A Pandemia, uma estranheza que se apoderou do mundo, ensinou-me muita coisa e recapitulou várias oportunidades. Como todas as doenças prolongadas, (haverá outras?), empurrou-me para os corredores da minha própria biblioteca. As doenças sempre foram períodos de leitura intensa. A reclusão, o confinamento, para quem vive sozinho, obriga-o a encarar-se a si próprio, não há para onde fugir. A casa, a nossa própria casa, é a nossa prisão, é o nosso castelo onde deixa de haverrecantos desconhecidos, onde se abrem novas alamedas e guaritas. Tomei posse da minha casa com esta doença. A Pandemia operou também uma profunda mudança no tempo, ao reduzi-lo comprimiu-o. Por muito que nos custe veio dizer-nos que não há amanhã e que hoje não é uma passagem é um estado onde quero habitar: Desenhar continuamente, ter um projecto de escrita.

(26 Abril de 21)

quarta-feira, 19 de outubro de 2022

 Recordo e assombra-me sempre a recordação da calma do meu irmão.

Uma vez, eu, sempre a contar o tempo, perguntei-lhe se consultava algum horário antes de se pôr a caminho da estação para apanhar o comboio. Respondeu-me com um sorriso que quando queria ir-se embora se punha a caminho da estação e o comboio que viesse quando tivesse que vir.

terça-feira, 11 de outubro de 2022

Dia de Reis. Reis Magos claro! que depois da oferta dos presentes desapareceram para sempre.

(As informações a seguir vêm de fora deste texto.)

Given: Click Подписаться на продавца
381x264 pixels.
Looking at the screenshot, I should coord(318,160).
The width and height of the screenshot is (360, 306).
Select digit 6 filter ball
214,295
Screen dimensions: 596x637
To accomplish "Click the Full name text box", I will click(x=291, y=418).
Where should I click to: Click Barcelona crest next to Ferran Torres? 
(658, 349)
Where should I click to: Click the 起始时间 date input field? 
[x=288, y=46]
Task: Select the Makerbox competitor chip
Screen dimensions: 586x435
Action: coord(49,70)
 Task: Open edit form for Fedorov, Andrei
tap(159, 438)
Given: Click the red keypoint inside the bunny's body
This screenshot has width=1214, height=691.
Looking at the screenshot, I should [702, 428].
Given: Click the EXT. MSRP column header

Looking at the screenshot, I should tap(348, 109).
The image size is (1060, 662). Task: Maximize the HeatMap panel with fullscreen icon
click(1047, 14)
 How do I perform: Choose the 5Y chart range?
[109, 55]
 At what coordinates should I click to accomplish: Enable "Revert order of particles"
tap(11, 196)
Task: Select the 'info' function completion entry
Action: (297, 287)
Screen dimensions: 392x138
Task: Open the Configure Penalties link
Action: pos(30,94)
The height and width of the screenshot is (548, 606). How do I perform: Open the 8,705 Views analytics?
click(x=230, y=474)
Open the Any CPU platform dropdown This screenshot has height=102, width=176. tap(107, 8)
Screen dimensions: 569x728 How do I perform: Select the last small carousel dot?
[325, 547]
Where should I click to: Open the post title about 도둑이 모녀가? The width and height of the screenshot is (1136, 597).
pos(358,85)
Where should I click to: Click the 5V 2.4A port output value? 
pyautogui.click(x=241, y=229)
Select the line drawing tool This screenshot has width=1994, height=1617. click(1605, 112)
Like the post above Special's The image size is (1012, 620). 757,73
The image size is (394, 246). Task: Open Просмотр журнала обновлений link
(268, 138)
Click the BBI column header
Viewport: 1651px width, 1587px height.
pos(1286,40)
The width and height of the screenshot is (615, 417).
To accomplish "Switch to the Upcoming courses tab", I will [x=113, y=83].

E que voltam todos os anos para nos relembrarem da sua ausência.


(6 de Janeiro de 2020)

quinta-feira, 15 de setembro de 2022

(1ª versão)

 Já passei uma horas em tantos sítios...
Horas inesquecíveis, 
que recordo quando entro em certos locais.
Horas enterradas no passado
que é como quem diz, na memória
já que o passado não existe sem ela.
O mais trágico, -- e o mais frequente -- ,
são as memórias sem testemunhas.
Quando desaparecermos
desaparecerão também essas recordações
que ainda hoje
lá do meio do nevoeiro onde sobrevivem
nos apertam o estômago
e nos enchem os olhos de lágrimas.
Minto. Exagero.
É que o silêncio aperta o coração.


(Reescrita)

Entrei naquele café
onde certas horas e o teu retrato
ficaram para sempre.
Trágico e perturbador
é já não haver testemunhas.
Ficarmos condenados
à solidão e ao silêncio.
Quando desaparecermos
desaparecerão também 
as recordações
que nos apertam o estômago
que nos enchem os olhos
de lágrimas. 

Minto.         Exagero.
É o silêncio
a apertar o coração.

domingo, 24 de julho de 2022

A propósito de Alphaville, de Godard

Voltei ao mesmo local cinquenta e poucos anos depois. Para tentar perceber. Da razão de ser destas palavras passei a outro motivo mais lato, e mais importante, o que teria acontecido nesses cinquenta anos?
(A verdade é que o que teria então sido anunciado está hoje completamente vigente).

O que se teria passado? Como condensar num relance tantos acontecimentos? Em que uns projectam uma sombra que obscurece outros e os coloca definitivamente longe da luz...
No entretanto, a morte faz ocasionalmente as suas sortidas... como um aguaceiro rápido e repentino. Com a gravidade inexorável de tudo quanto existe neste mundo...
Queixo-me da falta de comunicação: não compreendi a tempo o que me diziam; sempre foi impossível fazer ver aos aos outros o que via; nunca estive ao mesmo tempo que os outros no mesmo sítio... enfim, cheguei sempre antes ou depois. Estive sempre no palco mas ao lado do que se passava na cena.
E de tempos a tempos estas irrupções da presença da morte. Como um gongo ou as pancadas do bastão no teatro que anuncia que o espectáculo se iniciará dentro de momentos.